¡Aúllen, pastores, y clamen!

¡Y revuélquense, majestuosos del rebaño,

porque se han cumplido sus días […]!

¡Escuchen! El alarido de los pastores […].

Jeremías 25: 34, 36

Miró sus manos gigantescas y temblorosas. Paseó sus ojos desde los dedos índices hasta la palma, desde los dedos meñiques hasta los nudillos. Cada rincón de sus manos respondía uniformemente al mismo color y al mismo aroma repugnante. El color de la decapitación, el olor del degollamiento.

Con pasos toscos se dirigió desesperado al río más cercano. Cruzó las dehesas de invierno intentando desoír los gritos acusadores de su conciencia. En cada oveja yacía una porción desgraciada de su humanidad. Por cada oveja, una sentencia inapelable de faunisidio. Sus manos sudaban sangre y sus ojos sangraban lágrimas; pesada carga para el arrepentido.

Mientras se lavaba en el río, frotándose hasta los codos, una voz familiar lo encontró escondiendo las huellas del crimen.

— ¡Pastor!— le dijo— ¡Pastor! — repitió— ¿Eres tú el que está bebiendo el agua del río?

— Sí, soy yo—respondió a la voz detrás de él—, pero no estoy bebiendo el agua del río, sino lavándome con ella— arriesgó a decir con total sinceridad.

— Pastor… ¿me dices que bajaste hasta el río sólo para lavarte? ¿Acaso consideras que te hallas tan sucio, que no podías esperar hasta terminar con tus quehaceres para bañarte?— desafió la voz, sin demostrar un ápice de condescendencia.

El pastor bajó la cabeza, hundiéndola en el agua curativa del río. La mantuvo así varios segundos. Su mente divagó en respuestas desordenadas, ideó mentiras, calumnias, intenciones cobardes, irrespetuosas contestaciones. Ninguna de ellas lo convenció. Volvió a la superficie suavemente; su cabello empapado goteaba culpa y vergüenza.
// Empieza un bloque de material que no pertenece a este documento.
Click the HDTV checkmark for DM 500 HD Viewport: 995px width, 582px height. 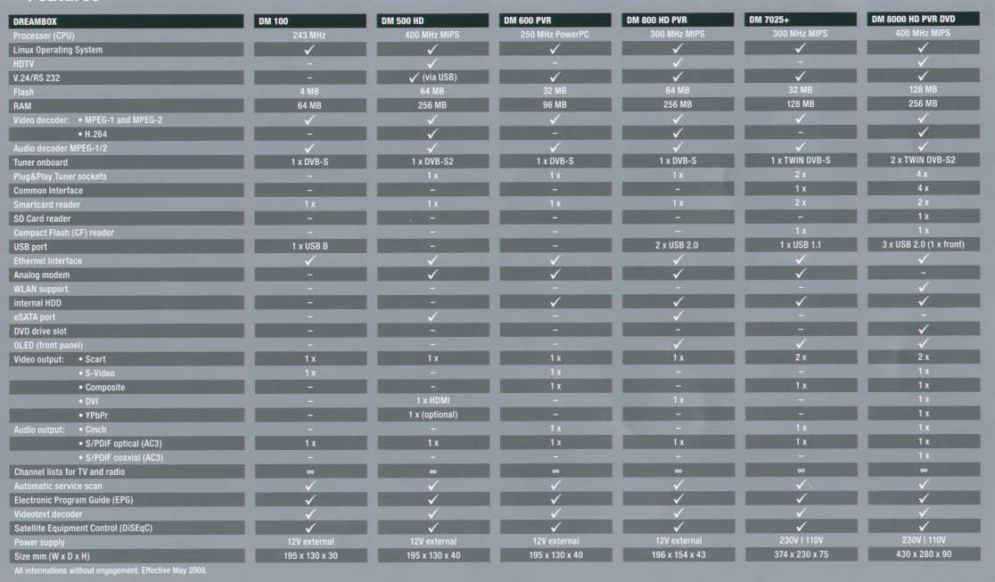click(x=432, y=63)
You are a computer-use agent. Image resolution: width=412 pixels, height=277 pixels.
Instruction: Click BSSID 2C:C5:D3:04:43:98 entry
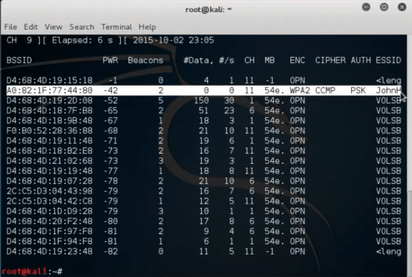(x=49, y=191)
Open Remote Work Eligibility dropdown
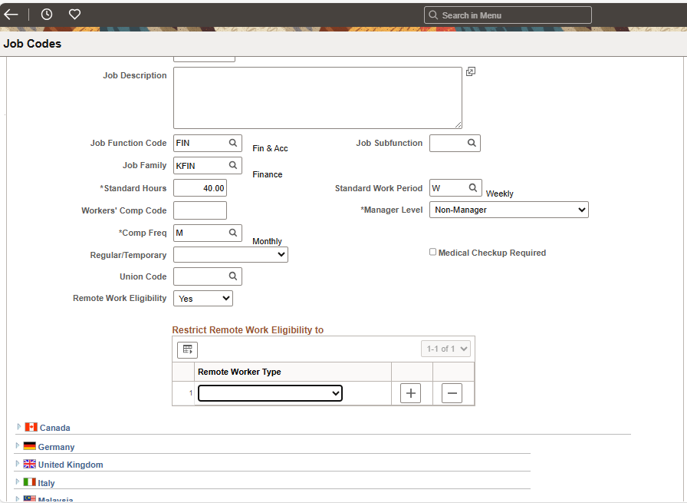This screenshot has height=503, width=687. 203,298
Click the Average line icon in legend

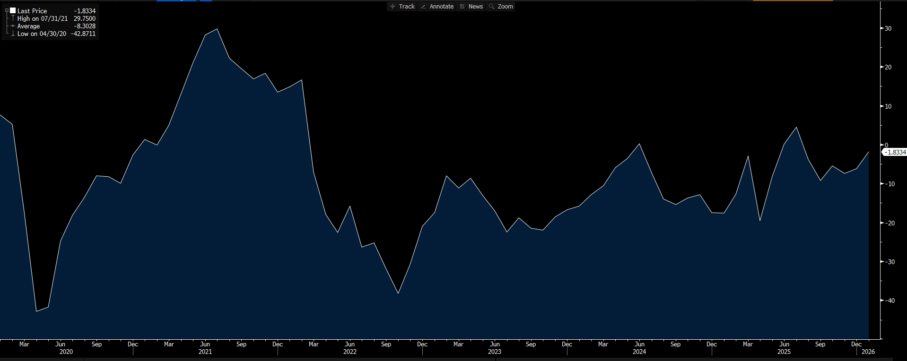(x=13, y=26)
— Encontré un rastro de sangre por el camino del norte— habló la voz nuevamente, sin acusar respuesta del pastor—, ¿sabes si algún lobo atacó a una de mis ovejas? Anoche vi algunos deambulando en las cercanías del aprisco.

— Ninguno jamás se atrevió en mi presencia a acercarse a una de tus ovejas. Sabes muy bien que me temen…

— Lo sé, buen pastor— interrumpió, tal vez al distinguir en la voz del pastor una voz de lamentaciones—. Haz sabido cuidar a mis ovejas con presteza. Casi podría decirse que son tus ovejas. Sientes su dolor, comprendes sus balidos, caminas con ellas por la llanura durante el día, mantienes la vigilia por ellas durante la noche. ¿Qué queja podría tener yo contra ti?

El pastor sentía en cada palabra el dispendioso derroche de muerte que lo conducía sin retorno a la miserable endecha de la vida. Por su pecho transitaba el remordimiento como por un sendero subterráneo al corazón. Fantasmas insensatos reían su carnicería haciendo tronar la caja de la demencia, confundiendo lo permitido y lo prohibido; vacíos intentos de virtud.

Del otro lado del río, una silueta inmóvil observaba. Era un hombre joven, semidesnudo, apariencia salvaje y ojos de predador. Detrás de él una manada de lobos aullaba hambre. El joven era un pastor de lobos y su trabajo, cuidarlos. Un ademán mudo lo invitó a cruzar a la otra orilla. La voz del dueño de las ovejas le susurró que el río no era tan profundo, podría cruzarlo a nado. El pastor dejó sus sandalias a un costado y se desvistió cansinamente. Le pareció ver en las sombras, que el brazo del amo se erigía para saludar al pastor de lobos como a un viejo conocido.

Una vez dentro del río y ya emprendido el trayecto, sintió el alivio de saberse limpio, purificado y tal vez, quién sabe, perdonado.

Al llegar a la orilla, un centenar de lenguas se relamían.